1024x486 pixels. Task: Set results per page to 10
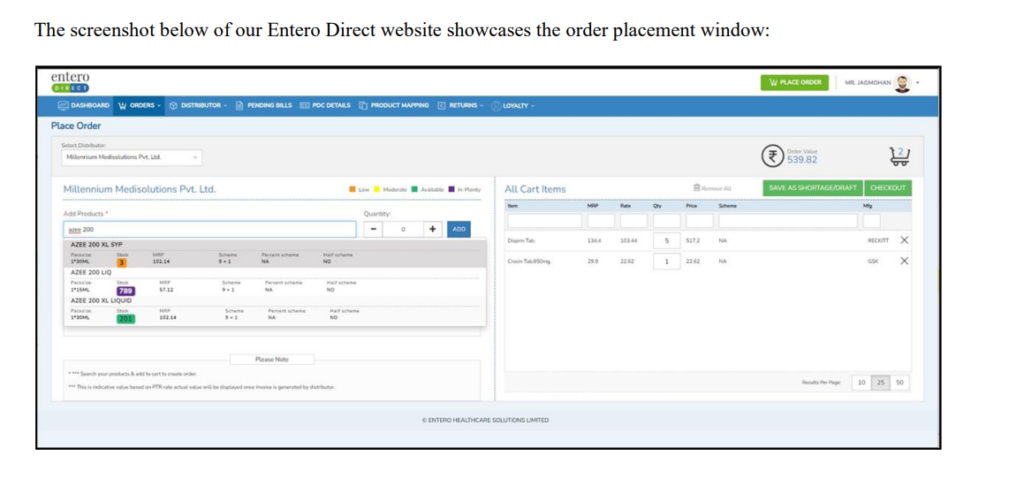(x=860, y=382)
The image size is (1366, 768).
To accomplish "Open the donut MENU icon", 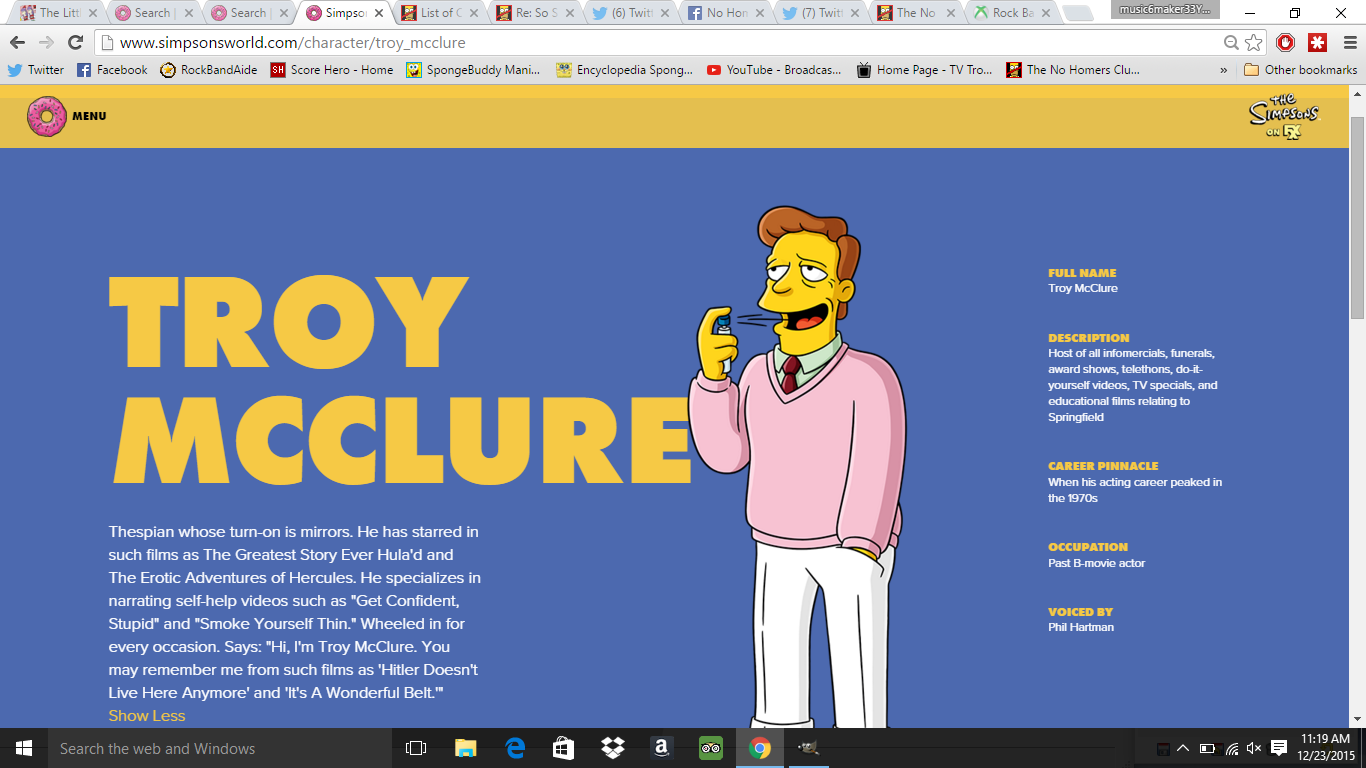I will click(x=45, y=116).
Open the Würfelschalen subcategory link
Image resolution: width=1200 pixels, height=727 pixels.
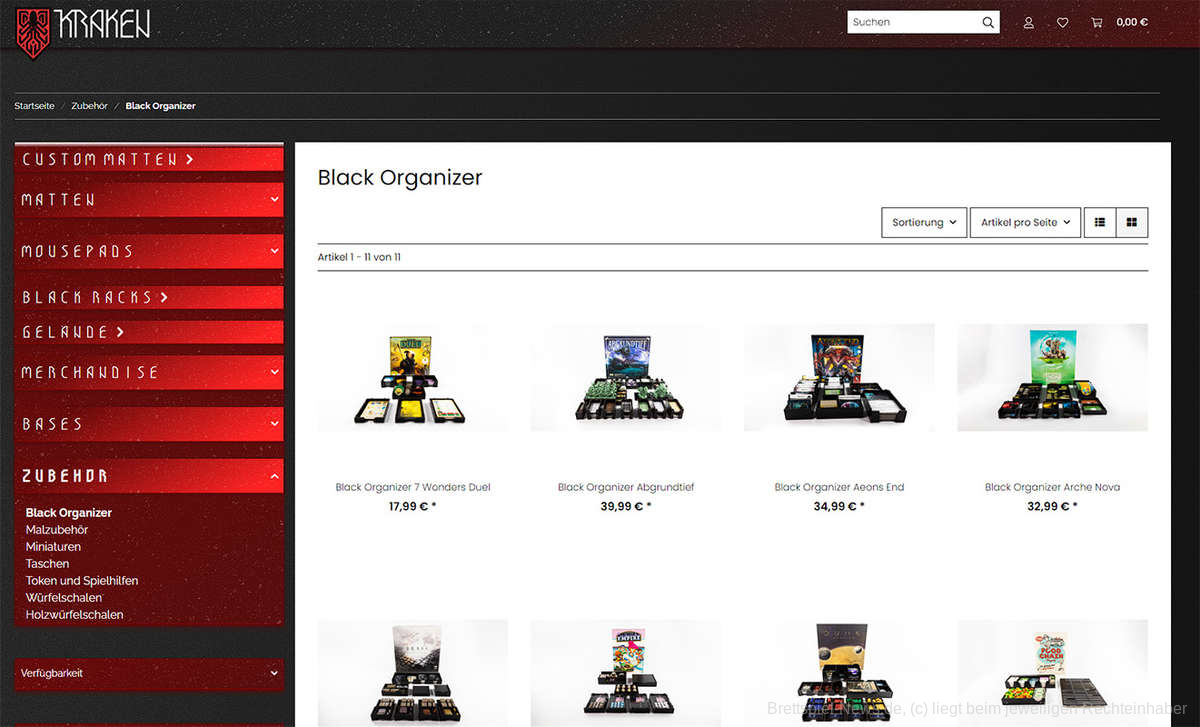point(64,598)
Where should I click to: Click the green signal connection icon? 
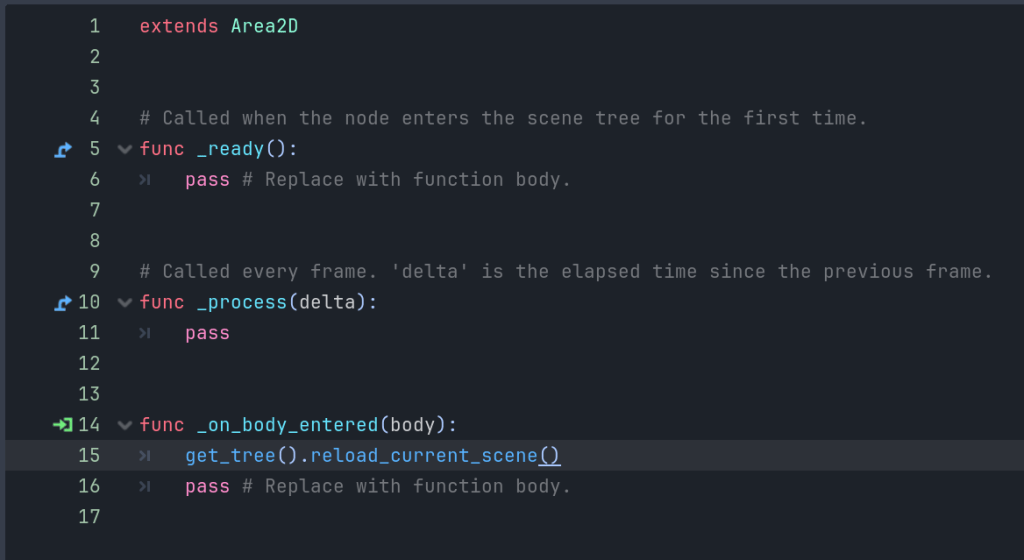pos(62,425)
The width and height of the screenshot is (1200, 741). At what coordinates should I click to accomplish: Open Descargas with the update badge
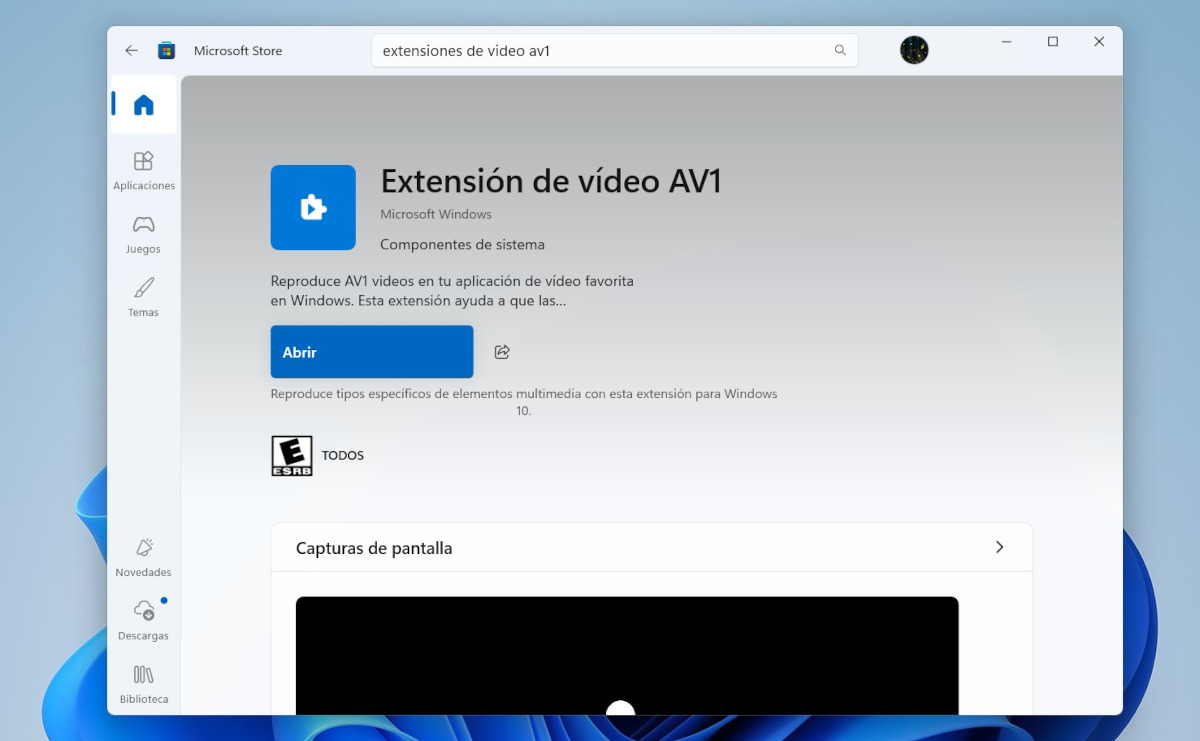pos(143,618)
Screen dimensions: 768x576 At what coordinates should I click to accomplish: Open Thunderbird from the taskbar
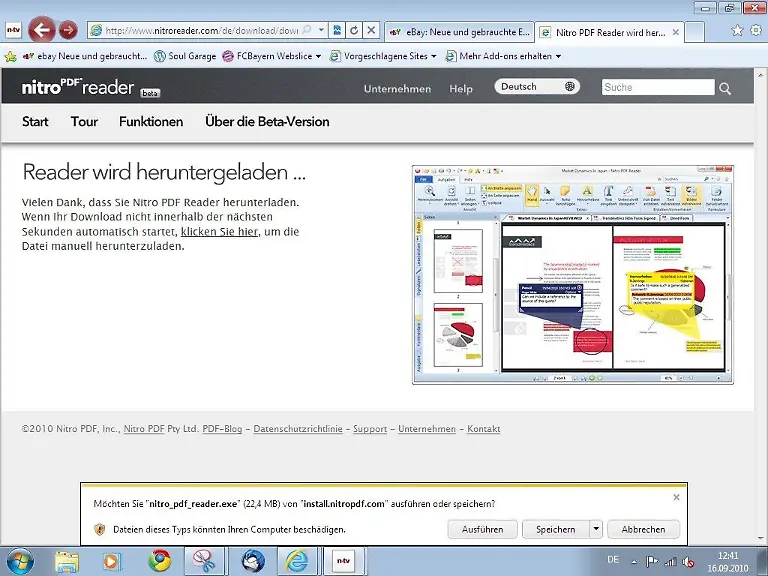[x=253, y=559]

####

_Task item_:
Quote exactly the lines from the one that contains "Image resolution: width=1200" through the end of the listing above, both ends included, leaving out the pictures.

_Exercise answer_:
Image resolution: width=1200 pixels, height=727 pixels.
point(64,598)
Where should I click to: Click the green signal connection icon? 
pos(62,425)
The width and height of the screenshot is (1200, 741). At what coordinates should I click to accomplish: Open Descargas with the update badge
pos(143,618)
Screen dimensions: 768x576 At what coordinates should I click to accomplish: Open Thunderbird from the taskbar
[x=253, y=559]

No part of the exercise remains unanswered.